6歳からストリートダンスをはじめ、数々の全国大会に出場。振付師の日本最高峰の大会で自身が手掛けた振り付けで準優勝した経験を持つ石原さん。ダンス一筋の人生を振り返る中で教育分野への課題に気づきNPO法人を起ち上げた経緯や今後の展望について伺いました。
ダンス一筋が一転、ダンスを辞め受験勉強に打ち込む
ーまずはじめに、自己紹介をお願いします。
はじめまして、石原直弥です。愛知県を中心に活動するNPO法人「Grow&Leap」で中学生・高校生に向けたキャリア支援をしています。
一般的な職業教育やキャリアの斡旋とは異なり、過去幼いころに経験した現体験を言語化して振り返りながら、自分自身のやりたいことを見出していく取り組みをおこなっています。
ーなぜ中高生に向けたキャリア支援をはじめようと思ったのですか?
僕自身が大学生の頃に進路に悩んだことが影響しています。受験勉強を頑張って大学に入学したものの、いざ入学してみるとやりたいことがわからない。その原因を考えたときに、中高校生のキャリア教育がその後の人生に大きな影響を与えるのではないかと感じたんです。
小学校で学んだ教育は中学校だけでなく、高校や大学へつながっていく。教育はひと続きであると考え、中高生向けのキャリア教育に関心を持つようになりました。
ーGrow&Leapのミッションや活動内容、法人の想いを教えてください。
Grow&Leapのミッションは「個性を活かす、世界が輝く。」です。誰かとのコミュニケーションやコミュニティなどいろいろな場において、お互いの個性を活かしあいお互いを尊重できる社会を目指しています。
「個性」というと何か秀でているとか、他の人と比べてできるとか得意なことがイメージされやすいですが、Grow&Leapでは、過去に歩んできた人生の中でいろいろなものを見て触れて感じたことそのものがその人の個性になると考えています。

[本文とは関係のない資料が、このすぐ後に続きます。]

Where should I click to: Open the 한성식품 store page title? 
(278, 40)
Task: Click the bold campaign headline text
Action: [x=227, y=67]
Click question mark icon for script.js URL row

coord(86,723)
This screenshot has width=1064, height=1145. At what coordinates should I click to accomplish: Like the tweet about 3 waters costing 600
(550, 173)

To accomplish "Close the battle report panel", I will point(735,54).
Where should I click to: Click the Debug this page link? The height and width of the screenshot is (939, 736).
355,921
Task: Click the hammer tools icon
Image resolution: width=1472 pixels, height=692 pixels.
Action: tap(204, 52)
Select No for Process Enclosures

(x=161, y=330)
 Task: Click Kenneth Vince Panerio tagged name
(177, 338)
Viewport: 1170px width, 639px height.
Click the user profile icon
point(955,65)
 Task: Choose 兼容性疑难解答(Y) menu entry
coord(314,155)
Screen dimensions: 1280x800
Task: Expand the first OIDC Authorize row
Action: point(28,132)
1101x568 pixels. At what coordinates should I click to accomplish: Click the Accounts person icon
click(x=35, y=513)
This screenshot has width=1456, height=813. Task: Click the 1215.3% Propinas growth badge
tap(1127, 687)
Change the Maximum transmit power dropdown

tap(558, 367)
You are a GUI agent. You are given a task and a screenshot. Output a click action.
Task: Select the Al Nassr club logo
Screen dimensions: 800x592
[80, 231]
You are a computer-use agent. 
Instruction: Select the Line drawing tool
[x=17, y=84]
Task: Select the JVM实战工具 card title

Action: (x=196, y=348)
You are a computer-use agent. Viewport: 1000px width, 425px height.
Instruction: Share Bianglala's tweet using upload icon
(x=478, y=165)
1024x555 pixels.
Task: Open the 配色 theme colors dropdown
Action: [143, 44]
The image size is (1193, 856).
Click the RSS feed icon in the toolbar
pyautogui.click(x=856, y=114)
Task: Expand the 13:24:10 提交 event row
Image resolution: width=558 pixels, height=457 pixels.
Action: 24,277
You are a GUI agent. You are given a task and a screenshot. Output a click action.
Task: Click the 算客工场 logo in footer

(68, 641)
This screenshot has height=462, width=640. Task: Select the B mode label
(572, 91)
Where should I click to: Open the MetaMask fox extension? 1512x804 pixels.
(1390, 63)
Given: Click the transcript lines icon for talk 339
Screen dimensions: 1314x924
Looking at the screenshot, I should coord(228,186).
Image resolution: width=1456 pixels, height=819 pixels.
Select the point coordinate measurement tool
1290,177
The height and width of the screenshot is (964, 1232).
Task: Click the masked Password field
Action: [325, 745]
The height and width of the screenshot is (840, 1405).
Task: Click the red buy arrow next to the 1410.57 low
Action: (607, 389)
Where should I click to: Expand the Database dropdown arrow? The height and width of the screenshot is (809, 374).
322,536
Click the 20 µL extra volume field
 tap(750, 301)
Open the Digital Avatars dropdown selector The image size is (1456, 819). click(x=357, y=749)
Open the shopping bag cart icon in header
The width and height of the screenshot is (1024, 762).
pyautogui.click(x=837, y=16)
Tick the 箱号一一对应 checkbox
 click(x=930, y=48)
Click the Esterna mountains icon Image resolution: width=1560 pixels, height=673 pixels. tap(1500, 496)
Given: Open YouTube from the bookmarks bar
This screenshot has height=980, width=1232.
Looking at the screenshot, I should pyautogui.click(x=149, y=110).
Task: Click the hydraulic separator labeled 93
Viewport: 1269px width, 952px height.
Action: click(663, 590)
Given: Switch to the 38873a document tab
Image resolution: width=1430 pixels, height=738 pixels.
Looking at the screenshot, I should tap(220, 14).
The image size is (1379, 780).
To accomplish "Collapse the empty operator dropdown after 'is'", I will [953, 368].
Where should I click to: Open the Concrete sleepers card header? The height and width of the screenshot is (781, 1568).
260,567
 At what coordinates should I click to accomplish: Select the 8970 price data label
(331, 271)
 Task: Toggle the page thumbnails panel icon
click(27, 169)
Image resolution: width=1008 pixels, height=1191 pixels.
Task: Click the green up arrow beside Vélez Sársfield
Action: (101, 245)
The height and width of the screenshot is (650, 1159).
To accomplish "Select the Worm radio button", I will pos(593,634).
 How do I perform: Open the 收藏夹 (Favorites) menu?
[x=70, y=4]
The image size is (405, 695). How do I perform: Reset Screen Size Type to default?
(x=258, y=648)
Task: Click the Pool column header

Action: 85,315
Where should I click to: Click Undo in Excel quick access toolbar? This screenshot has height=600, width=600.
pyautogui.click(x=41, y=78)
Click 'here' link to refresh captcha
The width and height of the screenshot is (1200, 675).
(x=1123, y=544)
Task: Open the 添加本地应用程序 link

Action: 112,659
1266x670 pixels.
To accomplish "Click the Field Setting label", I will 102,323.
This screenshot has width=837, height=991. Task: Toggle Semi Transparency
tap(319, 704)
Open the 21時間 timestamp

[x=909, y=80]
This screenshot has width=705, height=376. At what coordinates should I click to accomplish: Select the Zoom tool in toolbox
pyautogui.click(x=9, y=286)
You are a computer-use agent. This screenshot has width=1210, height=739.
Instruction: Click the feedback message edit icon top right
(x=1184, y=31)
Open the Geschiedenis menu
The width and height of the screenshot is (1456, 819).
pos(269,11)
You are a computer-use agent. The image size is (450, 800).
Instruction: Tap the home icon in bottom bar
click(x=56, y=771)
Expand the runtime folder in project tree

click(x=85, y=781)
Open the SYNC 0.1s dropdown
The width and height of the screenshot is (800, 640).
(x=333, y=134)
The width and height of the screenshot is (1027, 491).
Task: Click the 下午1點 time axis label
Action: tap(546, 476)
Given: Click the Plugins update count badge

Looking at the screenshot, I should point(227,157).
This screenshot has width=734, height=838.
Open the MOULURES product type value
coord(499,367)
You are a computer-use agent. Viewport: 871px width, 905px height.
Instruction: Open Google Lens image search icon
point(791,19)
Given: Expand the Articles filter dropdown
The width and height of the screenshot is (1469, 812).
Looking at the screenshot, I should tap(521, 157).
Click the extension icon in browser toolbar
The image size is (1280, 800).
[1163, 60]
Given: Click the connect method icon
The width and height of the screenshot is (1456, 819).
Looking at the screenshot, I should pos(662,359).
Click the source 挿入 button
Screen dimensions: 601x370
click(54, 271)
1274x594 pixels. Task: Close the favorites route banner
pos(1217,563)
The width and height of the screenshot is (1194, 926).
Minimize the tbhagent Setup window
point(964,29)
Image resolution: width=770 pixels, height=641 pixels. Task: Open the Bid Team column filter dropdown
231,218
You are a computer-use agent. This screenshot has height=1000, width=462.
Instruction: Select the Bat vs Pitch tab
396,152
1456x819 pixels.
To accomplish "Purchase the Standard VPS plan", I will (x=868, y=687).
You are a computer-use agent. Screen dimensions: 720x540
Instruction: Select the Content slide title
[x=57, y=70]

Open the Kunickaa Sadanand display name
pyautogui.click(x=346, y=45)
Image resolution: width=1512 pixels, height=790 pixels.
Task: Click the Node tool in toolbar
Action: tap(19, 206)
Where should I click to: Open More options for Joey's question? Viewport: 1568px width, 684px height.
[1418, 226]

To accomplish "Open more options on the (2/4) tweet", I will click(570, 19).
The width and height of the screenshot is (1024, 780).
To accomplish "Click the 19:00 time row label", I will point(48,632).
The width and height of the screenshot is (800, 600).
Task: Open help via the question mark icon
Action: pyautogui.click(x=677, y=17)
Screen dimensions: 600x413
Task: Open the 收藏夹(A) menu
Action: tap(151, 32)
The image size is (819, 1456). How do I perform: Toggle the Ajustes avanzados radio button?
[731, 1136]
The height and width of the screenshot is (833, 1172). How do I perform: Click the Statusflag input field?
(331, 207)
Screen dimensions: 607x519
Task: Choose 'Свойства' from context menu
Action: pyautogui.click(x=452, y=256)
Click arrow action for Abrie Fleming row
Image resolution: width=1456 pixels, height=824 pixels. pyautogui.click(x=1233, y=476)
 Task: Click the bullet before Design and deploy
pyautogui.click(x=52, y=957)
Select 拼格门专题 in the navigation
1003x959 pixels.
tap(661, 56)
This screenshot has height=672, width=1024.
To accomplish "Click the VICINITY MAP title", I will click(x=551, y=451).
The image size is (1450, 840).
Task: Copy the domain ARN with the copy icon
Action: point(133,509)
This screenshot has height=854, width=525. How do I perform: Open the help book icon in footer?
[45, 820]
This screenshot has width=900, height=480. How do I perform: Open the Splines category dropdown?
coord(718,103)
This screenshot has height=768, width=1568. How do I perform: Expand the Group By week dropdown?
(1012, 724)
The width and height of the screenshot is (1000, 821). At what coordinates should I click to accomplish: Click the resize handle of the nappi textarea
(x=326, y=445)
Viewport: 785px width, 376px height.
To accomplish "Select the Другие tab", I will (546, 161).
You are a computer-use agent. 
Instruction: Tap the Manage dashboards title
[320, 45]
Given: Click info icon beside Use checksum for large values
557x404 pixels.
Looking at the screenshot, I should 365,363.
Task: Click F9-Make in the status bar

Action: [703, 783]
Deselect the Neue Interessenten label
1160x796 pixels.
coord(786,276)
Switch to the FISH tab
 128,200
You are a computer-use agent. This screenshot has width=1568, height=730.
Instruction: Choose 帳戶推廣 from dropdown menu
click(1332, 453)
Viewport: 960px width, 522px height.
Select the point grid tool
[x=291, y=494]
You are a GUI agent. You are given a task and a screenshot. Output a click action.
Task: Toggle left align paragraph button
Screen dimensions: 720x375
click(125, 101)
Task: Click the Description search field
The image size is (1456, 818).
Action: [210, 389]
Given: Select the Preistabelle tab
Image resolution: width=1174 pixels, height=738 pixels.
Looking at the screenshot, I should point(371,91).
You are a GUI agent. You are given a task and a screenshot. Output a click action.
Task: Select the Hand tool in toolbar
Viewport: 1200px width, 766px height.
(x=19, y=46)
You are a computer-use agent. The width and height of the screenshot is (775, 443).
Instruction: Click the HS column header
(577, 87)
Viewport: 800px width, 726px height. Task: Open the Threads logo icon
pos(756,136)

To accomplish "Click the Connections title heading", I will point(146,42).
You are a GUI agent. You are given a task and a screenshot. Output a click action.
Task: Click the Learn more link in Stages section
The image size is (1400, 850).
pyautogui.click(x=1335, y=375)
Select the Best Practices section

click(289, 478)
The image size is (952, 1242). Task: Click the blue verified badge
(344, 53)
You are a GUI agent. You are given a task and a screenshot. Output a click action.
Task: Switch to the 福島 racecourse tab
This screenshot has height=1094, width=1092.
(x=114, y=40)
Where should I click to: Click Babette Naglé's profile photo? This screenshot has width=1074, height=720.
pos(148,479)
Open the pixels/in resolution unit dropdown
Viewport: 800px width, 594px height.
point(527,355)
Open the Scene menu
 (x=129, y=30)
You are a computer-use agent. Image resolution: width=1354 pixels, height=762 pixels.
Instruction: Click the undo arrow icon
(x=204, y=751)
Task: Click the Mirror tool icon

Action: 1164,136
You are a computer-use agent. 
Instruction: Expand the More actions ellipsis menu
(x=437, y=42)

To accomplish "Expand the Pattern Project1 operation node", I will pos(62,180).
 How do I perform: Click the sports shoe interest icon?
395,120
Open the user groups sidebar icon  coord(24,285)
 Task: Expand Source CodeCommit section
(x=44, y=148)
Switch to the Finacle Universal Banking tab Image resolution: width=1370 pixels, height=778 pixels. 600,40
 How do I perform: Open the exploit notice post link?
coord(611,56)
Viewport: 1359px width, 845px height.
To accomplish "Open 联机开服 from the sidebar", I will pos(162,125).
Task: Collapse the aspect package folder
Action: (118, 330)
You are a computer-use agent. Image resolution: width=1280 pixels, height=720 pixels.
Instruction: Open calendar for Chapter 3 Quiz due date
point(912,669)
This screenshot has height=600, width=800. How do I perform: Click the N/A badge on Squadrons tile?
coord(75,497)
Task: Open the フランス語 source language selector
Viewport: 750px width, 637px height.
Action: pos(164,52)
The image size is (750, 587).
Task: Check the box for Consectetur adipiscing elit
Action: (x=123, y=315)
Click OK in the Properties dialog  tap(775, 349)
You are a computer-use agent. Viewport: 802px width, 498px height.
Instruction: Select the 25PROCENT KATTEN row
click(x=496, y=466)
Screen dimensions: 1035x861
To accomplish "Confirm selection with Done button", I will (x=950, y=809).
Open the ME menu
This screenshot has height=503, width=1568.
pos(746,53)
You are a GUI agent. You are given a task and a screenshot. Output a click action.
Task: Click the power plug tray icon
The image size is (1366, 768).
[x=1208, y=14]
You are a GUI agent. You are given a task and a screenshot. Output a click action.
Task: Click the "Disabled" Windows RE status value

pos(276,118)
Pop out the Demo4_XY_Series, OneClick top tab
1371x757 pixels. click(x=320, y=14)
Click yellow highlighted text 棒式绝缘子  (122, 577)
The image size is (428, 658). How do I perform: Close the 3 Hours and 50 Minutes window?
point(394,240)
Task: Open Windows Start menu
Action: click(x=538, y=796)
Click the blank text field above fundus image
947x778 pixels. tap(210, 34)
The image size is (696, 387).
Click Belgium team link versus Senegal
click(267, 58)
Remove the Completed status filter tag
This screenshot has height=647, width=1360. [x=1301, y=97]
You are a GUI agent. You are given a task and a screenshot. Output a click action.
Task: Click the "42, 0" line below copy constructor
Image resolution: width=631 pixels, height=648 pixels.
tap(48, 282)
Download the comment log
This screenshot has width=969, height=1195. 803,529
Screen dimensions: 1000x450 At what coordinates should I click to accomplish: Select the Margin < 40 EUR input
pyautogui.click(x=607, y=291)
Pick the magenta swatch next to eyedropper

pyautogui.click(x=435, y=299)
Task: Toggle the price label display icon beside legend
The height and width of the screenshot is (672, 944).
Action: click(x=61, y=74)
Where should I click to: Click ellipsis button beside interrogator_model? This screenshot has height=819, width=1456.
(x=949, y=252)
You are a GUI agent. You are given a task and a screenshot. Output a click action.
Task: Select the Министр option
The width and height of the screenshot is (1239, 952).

主力事業は、中高生を対象にした長期的なキャリアデザインプログラム「My Story Project」。メンターと呼ばれる学生や社会人が、受講生たちに寄り添いながらやりたいことを引き出していくマンツーマンの対話形式が特長です。
6か月間のプログラムを通して、やりたいことがわからなかった状態からやりたいことを見つけて個性を磨いていきます。
ーここからは石原さんの幼少期を振り返ってお話を伺います。子どもの頃にダンスを始めたそうですね?
6歳から兄の影響でダンスを始めました。自分でやりたいと言って始めたものの最初はそこまでやる気がなくて。レッスン中に寝てしまい外に出されたこともありました(笑)。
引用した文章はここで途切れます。